HOMBRE, ¡DESPIERTA!
Podrás dirigirte hacia la derecha o hacia la izquierda, viajar, conocer, comprar y vender, descubrir culturas diferentes, hablar distintos idiomas, cantar, bailar, emborracharte y dormir.
Podrás comer una fruta o dos, verduras, e incluso hasta podrás consumir carne de distintos gustos, sabores y variedades.
Podrás conocer a una mujer, enamorarte, casarte con ella, construir una casa y tener muchos hijos y nietos.
Podrás comprarte una mesa, grande, extensa, y que toda tu familia y tus descendientes se sienten a su alrededor.
Podrás incluso comprarte zapatos, una caña de pescar, un cigarro y un automóvil.
Pero lo que no podrás, irrefutablemente, es ser feliz y alcanzar la paz espiritual si no sabes quién eres, qué haces en el mundo, cuál es tu misión individual e insustituible, y hacia dónde te dirigirás una vez que tu corazón haya dejado de latir.

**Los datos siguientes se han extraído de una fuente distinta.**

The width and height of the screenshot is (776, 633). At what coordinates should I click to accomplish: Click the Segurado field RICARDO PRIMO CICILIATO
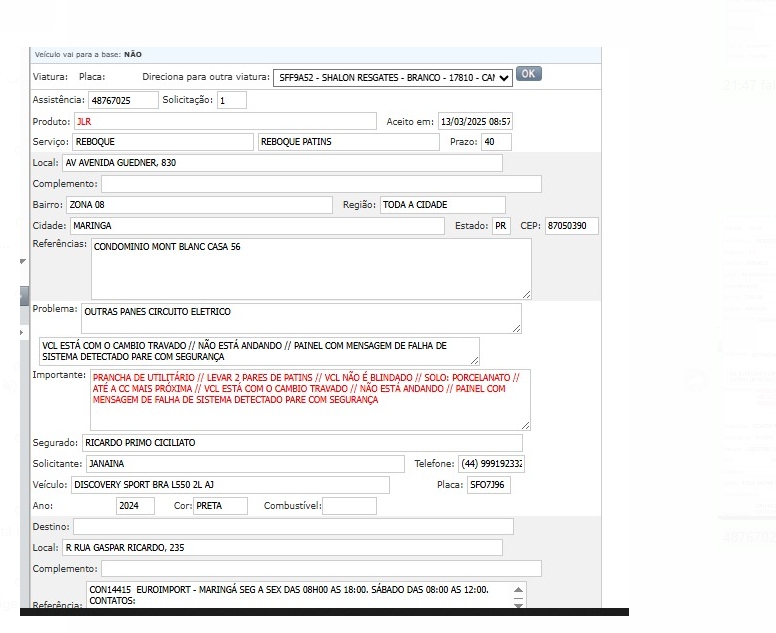coord(301,443)
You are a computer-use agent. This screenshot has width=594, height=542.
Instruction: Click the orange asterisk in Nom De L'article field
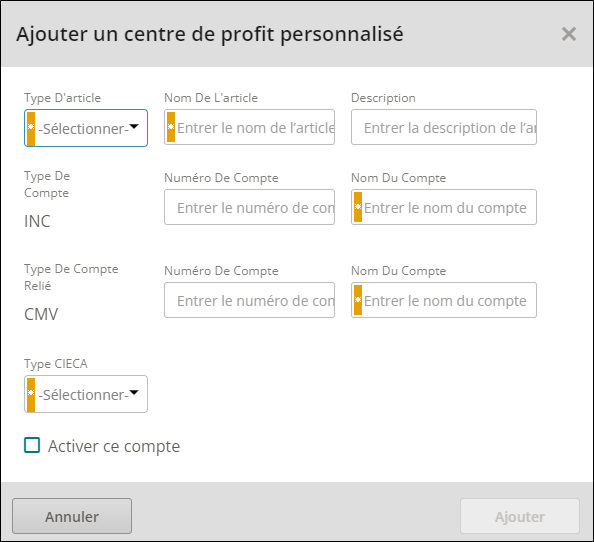171,127
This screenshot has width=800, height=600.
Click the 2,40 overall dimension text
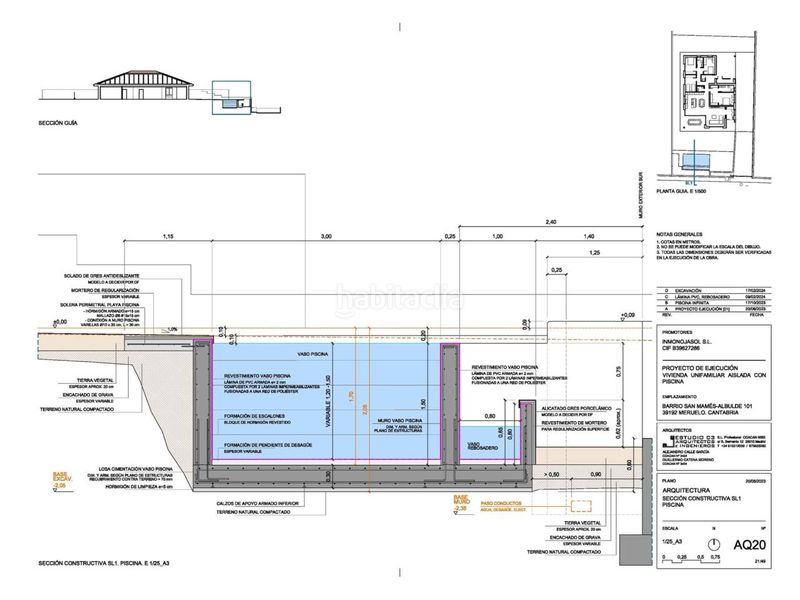552,222
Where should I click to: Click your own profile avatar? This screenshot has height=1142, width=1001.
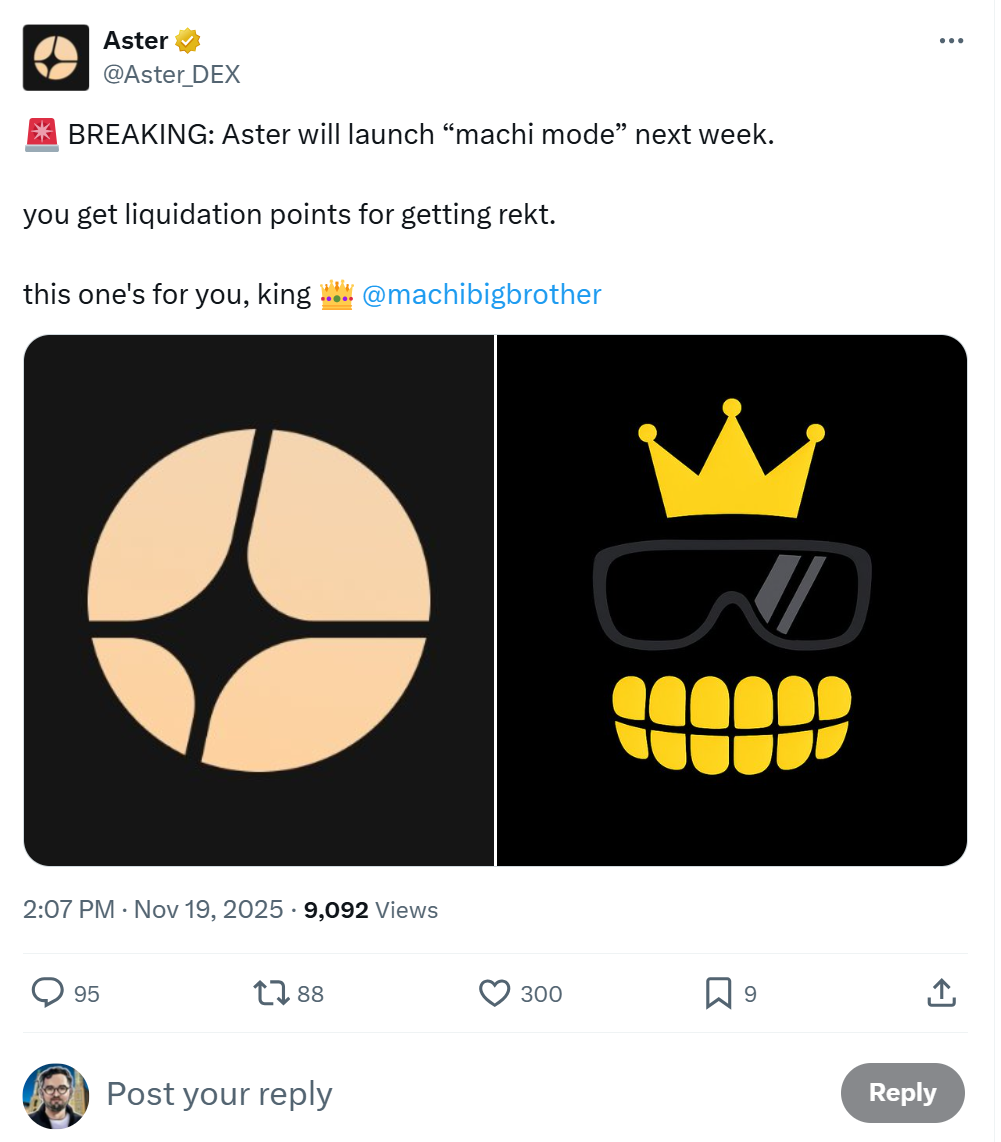[x=56, y=1096]
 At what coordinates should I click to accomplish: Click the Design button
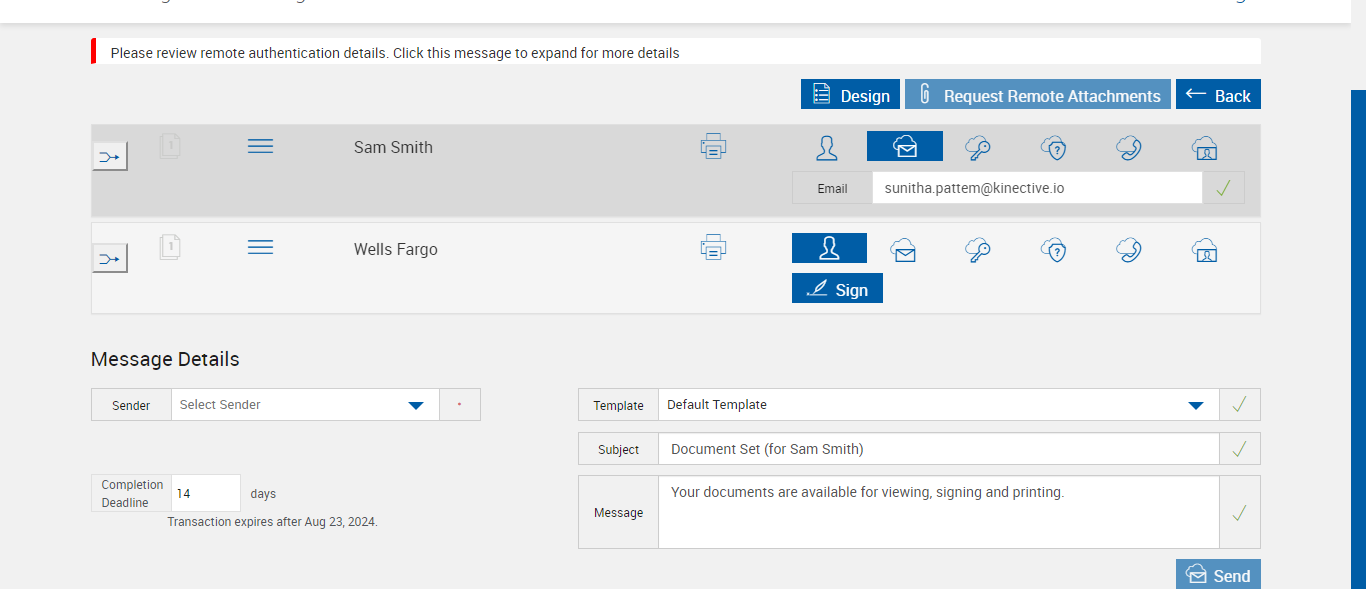[x=850, y=95]
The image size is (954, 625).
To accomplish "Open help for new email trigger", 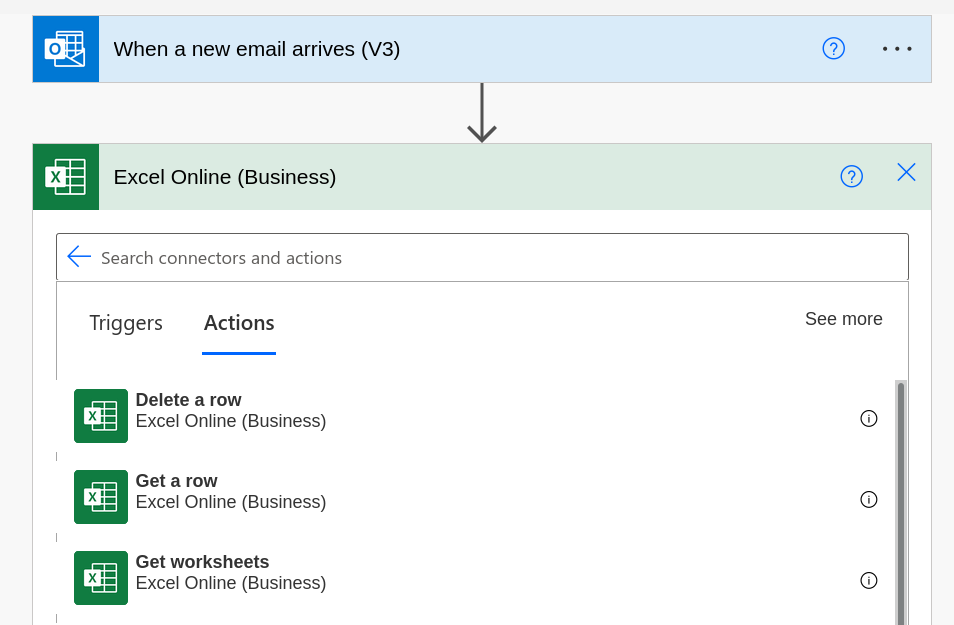I will tap(834, 49).
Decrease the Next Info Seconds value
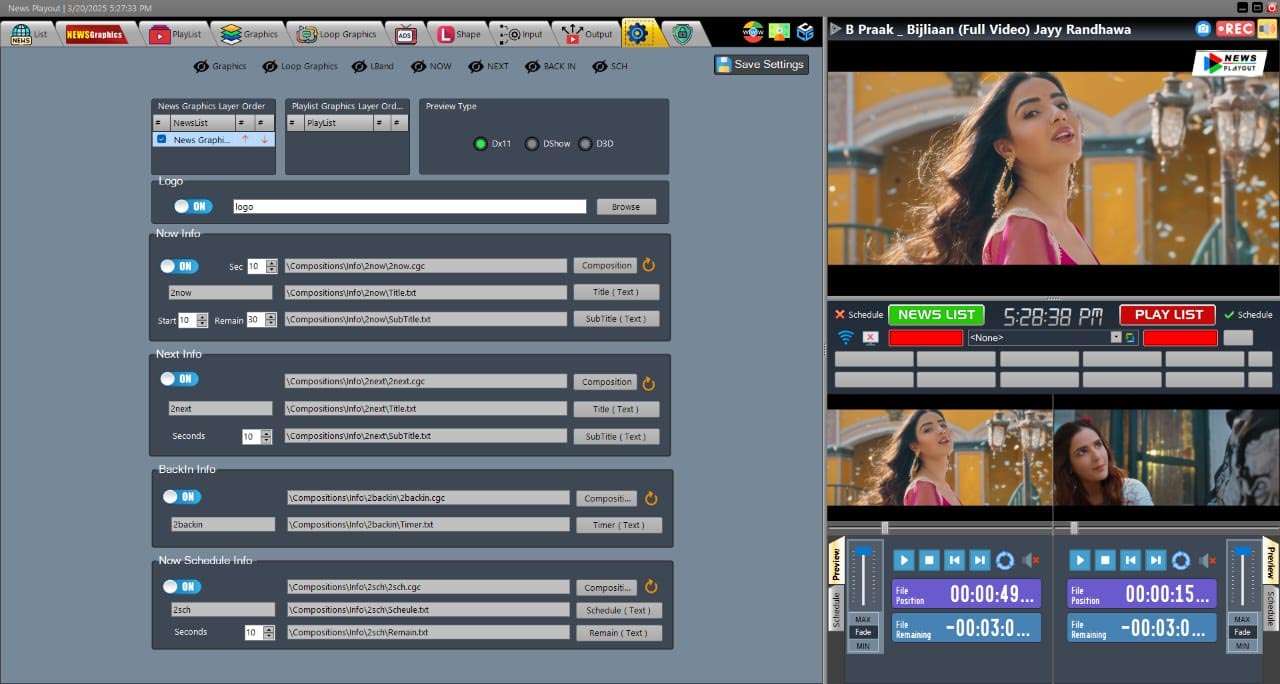Image resolution: width=1280 pixels, height=684 pixels. 266,440
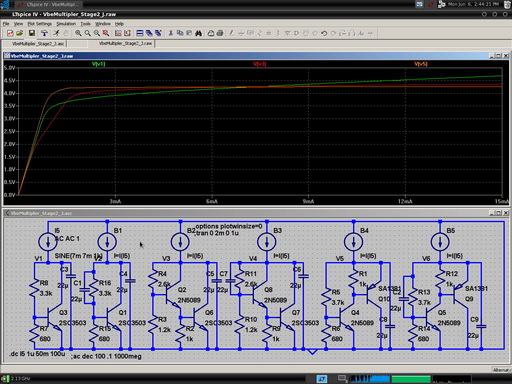Click the zoom icon marked with a red cross
This screenshot has width=512, height=384.
[106, 33]
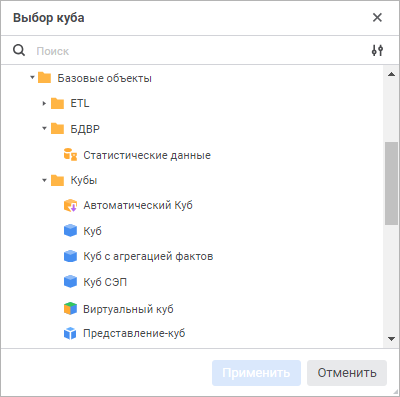
Task: Click the Виртуальный куб multicolor icon
Action: pyautogui.click(x=70, y=309)
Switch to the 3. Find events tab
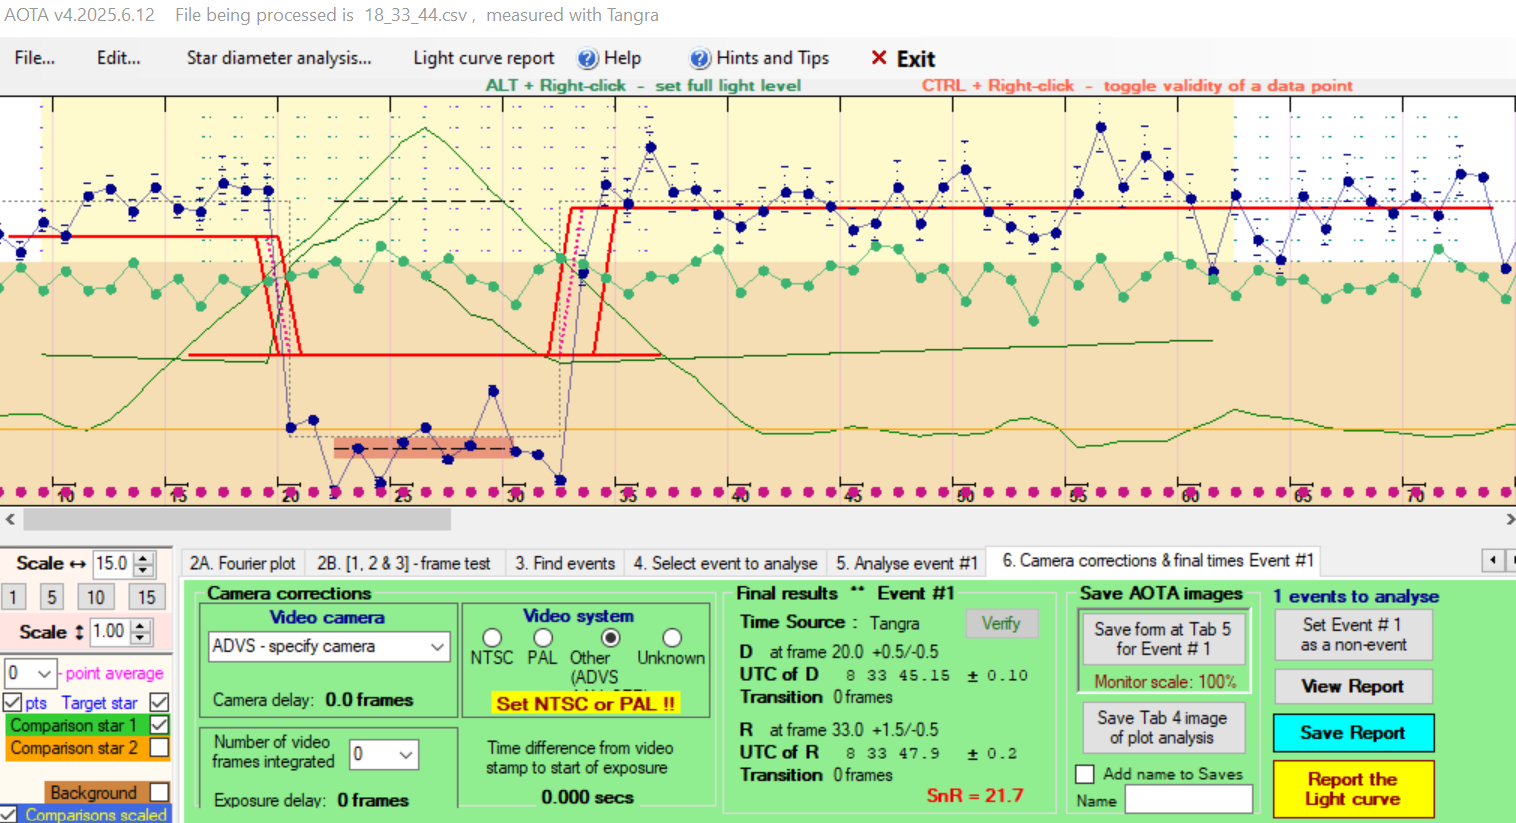This screenshot has width=1516, height=823. click(x=565, y=563)
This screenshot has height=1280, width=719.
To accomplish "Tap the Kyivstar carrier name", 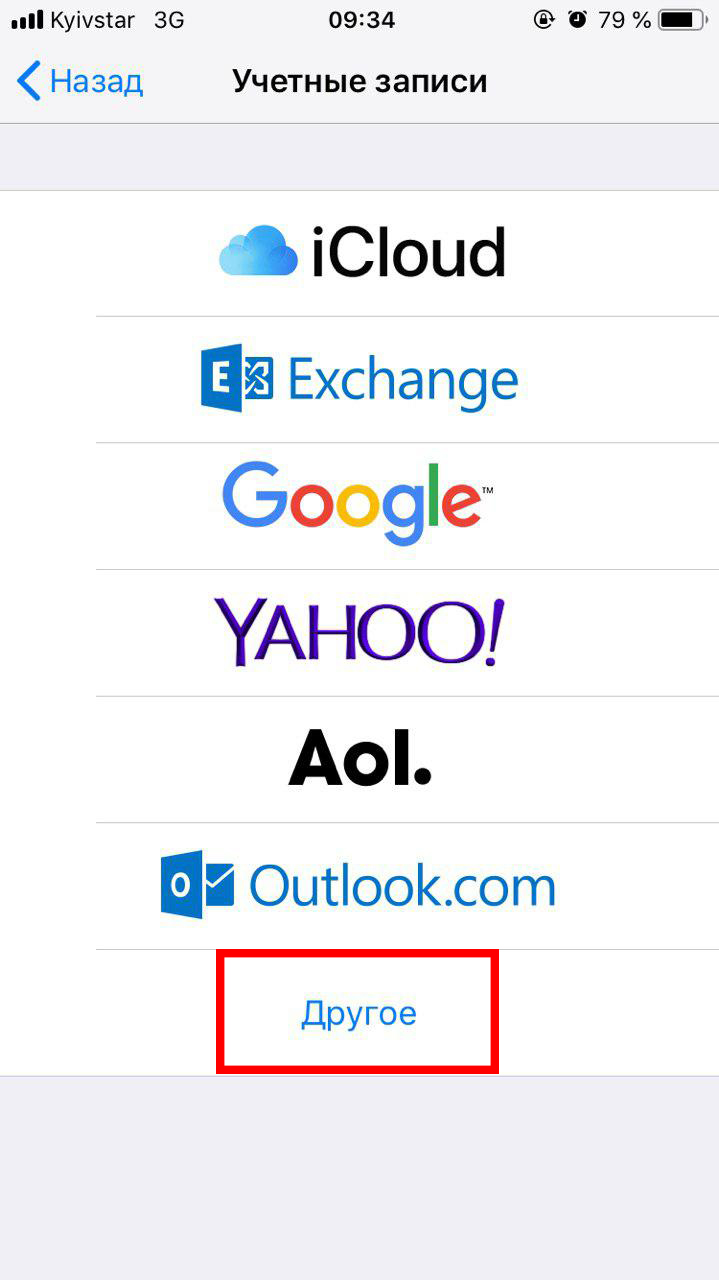I will tap(92, 20).
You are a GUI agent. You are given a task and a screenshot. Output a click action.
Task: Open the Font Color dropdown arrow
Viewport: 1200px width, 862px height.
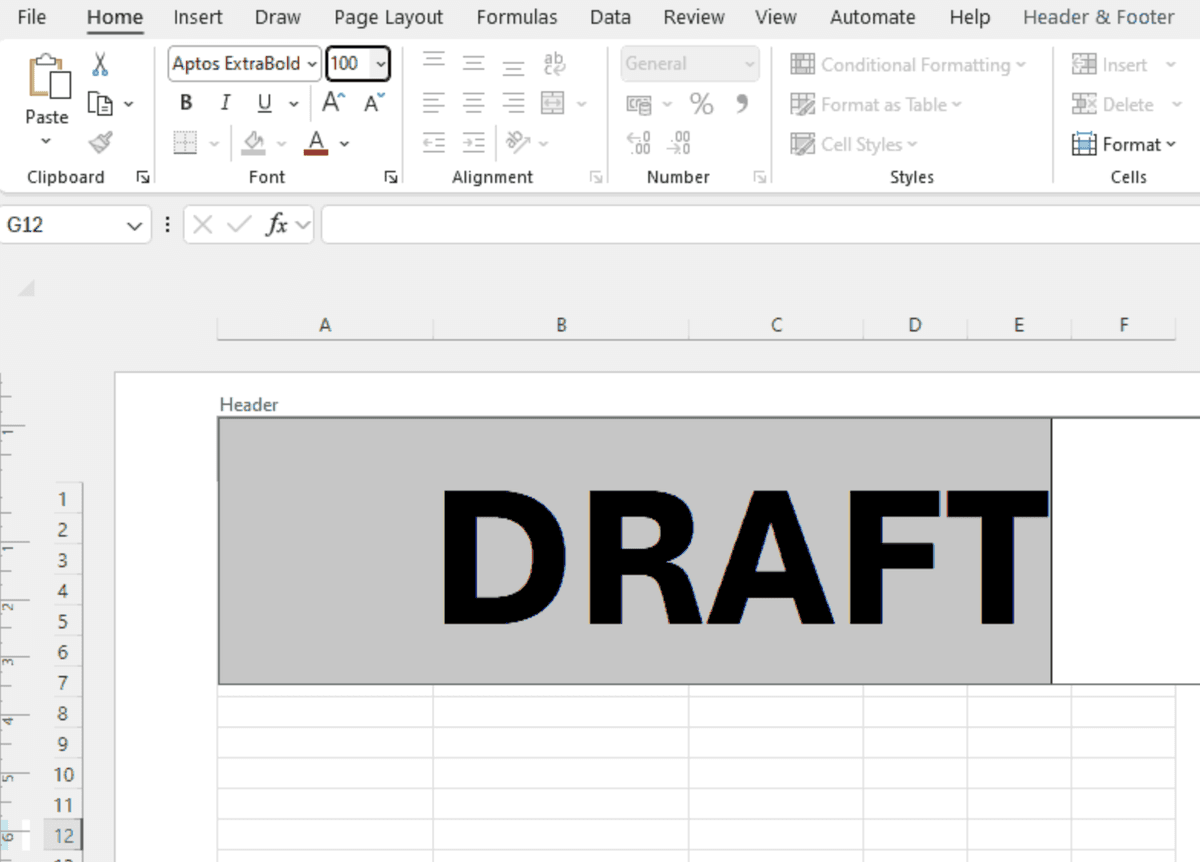click(344, 143)
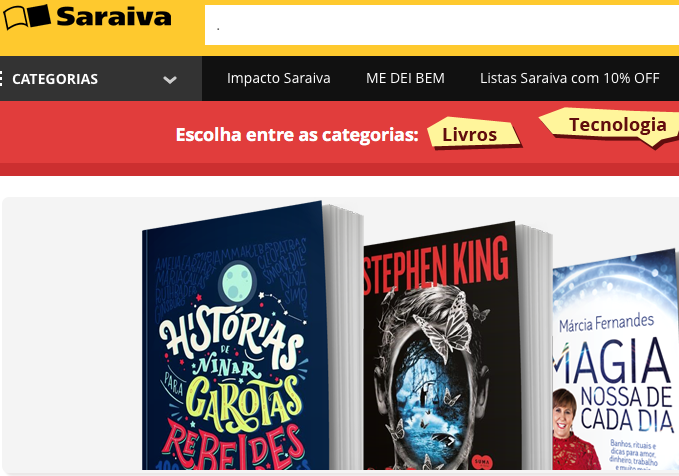Viewport: 679px width, 476px height.
Task: Click the hamburger lines icon beside CATEGORIAS
Action: pos(1,79)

Podrás intentar olvidar lo esencial durante algunos años, varios, muchos, pero llegará un día en el que las únicas preguntas que te acosarán serán aquellas que, durante tus años de salud, no te animaste a enfrentar ni a mirar a los ojos.
Hombre, ¡despierta!
No lo postergues más, no te mientas más, ni pongas más excusas.
Porque ahora, y vaya uno saber hasta cuando, aún tienes la Vida.